Source records Start Marker

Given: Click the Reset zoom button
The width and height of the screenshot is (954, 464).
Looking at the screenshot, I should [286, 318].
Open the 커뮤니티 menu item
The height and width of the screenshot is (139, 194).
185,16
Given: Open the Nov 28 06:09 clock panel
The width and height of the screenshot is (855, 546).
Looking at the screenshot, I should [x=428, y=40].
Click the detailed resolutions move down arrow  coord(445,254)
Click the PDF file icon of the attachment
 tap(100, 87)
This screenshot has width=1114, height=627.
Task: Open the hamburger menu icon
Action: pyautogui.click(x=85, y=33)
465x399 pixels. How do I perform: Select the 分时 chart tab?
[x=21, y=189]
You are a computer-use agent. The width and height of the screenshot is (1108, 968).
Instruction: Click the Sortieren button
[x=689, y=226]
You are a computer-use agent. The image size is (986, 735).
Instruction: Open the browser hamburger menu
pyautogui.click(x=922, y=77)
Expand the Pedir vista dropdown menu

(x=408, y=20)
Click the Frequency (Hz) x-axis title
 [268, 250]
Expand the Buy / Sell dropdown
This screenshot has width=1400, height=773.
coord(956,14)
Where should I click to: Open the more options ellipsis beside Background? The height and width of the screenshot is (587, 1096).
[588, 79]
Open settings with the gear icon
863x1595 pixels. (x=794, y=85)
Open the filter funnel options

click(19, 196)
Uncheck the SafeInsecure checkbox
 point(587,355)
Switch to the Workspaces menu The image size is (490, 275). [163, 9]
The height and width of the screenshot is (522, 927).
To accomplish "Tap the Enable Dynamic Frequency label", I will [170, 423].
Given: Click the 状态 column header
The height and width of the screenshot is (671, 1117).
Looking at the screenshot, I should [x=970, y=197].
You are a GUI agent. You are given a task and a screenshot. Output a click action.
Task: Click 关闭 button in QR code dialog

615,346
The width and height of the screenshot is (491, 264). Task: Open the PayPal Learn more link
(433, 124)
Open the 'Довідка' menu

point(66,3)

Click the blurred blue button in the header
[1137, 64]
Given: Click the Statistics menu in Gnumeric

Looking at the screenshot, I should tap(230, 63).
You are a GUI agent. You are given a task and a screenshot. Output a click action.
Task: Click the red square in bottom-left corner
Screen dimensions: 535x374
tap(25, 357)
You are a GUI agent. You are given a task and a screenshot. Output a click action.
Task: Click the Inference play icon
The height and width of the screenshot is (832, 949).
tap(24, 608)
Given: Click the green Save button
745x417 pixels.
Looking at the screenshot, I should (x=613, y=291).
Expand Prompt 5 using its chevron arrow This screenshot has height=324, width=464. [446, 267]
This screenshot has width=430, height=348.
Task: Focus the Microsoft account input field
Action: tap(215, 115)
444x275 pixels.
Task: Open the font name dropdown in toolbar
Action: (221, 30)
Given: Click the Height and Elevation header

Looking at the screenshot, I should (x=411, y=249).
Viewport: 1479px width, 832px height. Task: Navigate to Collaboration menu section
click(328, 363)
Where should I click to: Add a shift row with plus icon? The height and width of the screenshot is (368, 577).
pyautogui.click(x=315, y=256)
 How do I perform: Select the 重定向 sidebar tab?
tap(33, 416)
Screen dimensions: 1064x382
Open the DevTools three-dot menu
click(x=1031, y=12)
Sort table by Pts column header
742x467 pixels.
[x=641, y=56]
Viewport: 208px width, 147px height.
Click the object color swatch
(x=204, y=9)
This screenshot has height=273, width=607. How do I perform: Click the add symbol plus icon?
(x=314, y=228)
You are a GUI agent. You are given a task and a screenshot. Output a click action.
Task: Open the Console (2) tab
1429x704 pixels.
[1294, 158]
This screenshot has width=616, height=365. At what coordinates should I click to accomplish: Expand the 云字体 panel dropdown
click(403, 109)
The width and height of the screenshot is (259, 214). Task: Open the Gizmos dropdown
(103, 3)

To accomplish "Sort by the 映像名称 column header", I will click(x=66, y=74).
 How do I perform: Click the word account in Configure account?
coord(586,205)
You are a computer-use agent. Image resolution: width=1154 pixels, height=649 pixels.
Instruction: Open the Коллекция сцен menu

Source records End Marker

#### Instructions for the task
Copy out all the entries shown above, character for character.

#### Worked solution
Given: Click the Reset zoom button
The width and height of the screenshot is (954, 464).
Looking at the screenshot, I should [286, 318].
Open the 커뮤니티 menu item
The height and width of the screenshot is (139, 194).
185,16
Given: Open the Nov 28 06:09 clock panel
The width and height of the screenshot is (855, 546).
Looking at the screenshot, I should [x=428, y=40].
Click the detailed resolutions move down arrow  coord(445,254)
Click the PDF file icon of the attachment
 tap(100, 87)
This screenshot has width=1114, height=627.
Task: Open the hamburger menu icon
Action: pyautogui.click(x=85, y=33)
465x399 pixels. How do I perform: Select the 分时 chart tab?
[x=21, y=189]
You are a computer-use agent. The width and height of the screenshot is (1108, 968).
Instruction: Click the Sortieren button
[x=689, y=226]
You are a computer-use agent. The image size is (986, 735).
Instruction: Open the browser hamburger menu
pyautogui.click(x=922, y=77)
Expand the Pedir vista dropdown menu

(x=408, y=20)
Click the Frequency (Hz) x-axis title
 [268, 250]
Expand the Buy / Sell dropdown
This screenshot has width=1400, height=773.
coord(956,14)
Where should I click to: Open the more options ellipsis beside Background? The height and width of the screenshot is (587, 1096).
[588, 79]
Open settings with the gear icon
863x1595 pixels. (x=794, y=85)
Open the filter funnel options

click(19, 196)
Uncheck the SafeInsecure checkbox
 point(587,355)
Switch to the Workspaces menu The image size is (490, 275). [163, 9]
The height and width of the screenshot is (522, 927).
To accomplish "Tap the Enable Dynamic Frequency label", I will [170, 423].
Given: Click the 状态 column header
The height and width of the screenshot is (671, 1117).
Looking at the screenshot, I should [x=970, y=197].
You are a GUI agent. You are given a task and a screenshot. Output a click action.
Task: Click 关闭 button in QR code dialog

615,346
The width and height of the screenshot is (491, 264). Task: Open the PayPal Learn more link
(433, 124)
Open the 'Довідка' menu

point(66,3)

Click the blurred blue button in the header
[1137, 64]
Given: Click the Statistics menu in Gnumeric

Looking at the screenshot, I should tap(230, 63).
You are a GUI agent. You are given a task and a screenshot. Output a click action.
Task: Click the red square in bottom-left corner
Screen dimensions: 535x374
tap(25, 357)
You are a GUI agent. You are given a task and a screenshot. Output a click action.
Task: Click the Inference play icon
The height and width of the screenshot is (832, 949).
tap(24, 608)
Given: Click the green Save button
745x417 pixels.
Looking at the screenshot, I should (x=613, y=291).
Expand Prompt 5 using its chevron arrow This screenshot has height=324, width=464. [446, 267]
This screenshot has width=430, height=348.
Task: Focus the Microsoft account input field
Action: tap(215, 115)
444x275 pixels.
Task: Open the font name dropdown in toolbar
Action: (221, 30)
Given: Click the Height and Elevation header

Looking at the screenshot, I should (x=411, y=249).
Viewport: 1479px width, 832px height. Task: Navigate to Collaboration menu section
click(328, 363)
Where should I click to: Add a shift row with plus icon? The height and width of the screenshot is (368, 577).
pyautogui.click(x=315, y=256)
 How do I perform: Select the 重定向 sidebar tab?
tap(33, 416)
Screen dimensions: 1064x382
Open the DevTools three-dot menu
click(x=1031, y=12)
Sort table by Pts column header
742x467 pixels.
[x=641, y=56]
Viewport: 208px width, 147px height.
Click the object color swatch
(x=204, y=9)
This screenshot has height=273, width=607. How do I perform: Click the add symbol plus icon?
(x=314, y=228)
You are a GUI agent. You are given a task and a screenshot. Output a click action.
Task: Open the Console (2) tab
1429x704 pixels.
[1294, 158]
This screenshot has width=616, height=365. At what coordinates should I click to accomplish: Expand the 云字体 panel dropdown
click(403, 109)
The width and height of the screenshot is (259, 214). Task: Open the Gizmos dropdown
(103, 3)

To accomplish "Sort by the 映像名称 column header", I will click(x=66, y=74).
 How do I perform: Click the word account in Configure account?
coord(586,205)
You are a computer-use agent. Image resolution: width=1154 pixels, height=649 pixels.
Instruction: Open the Коллекция сцен menu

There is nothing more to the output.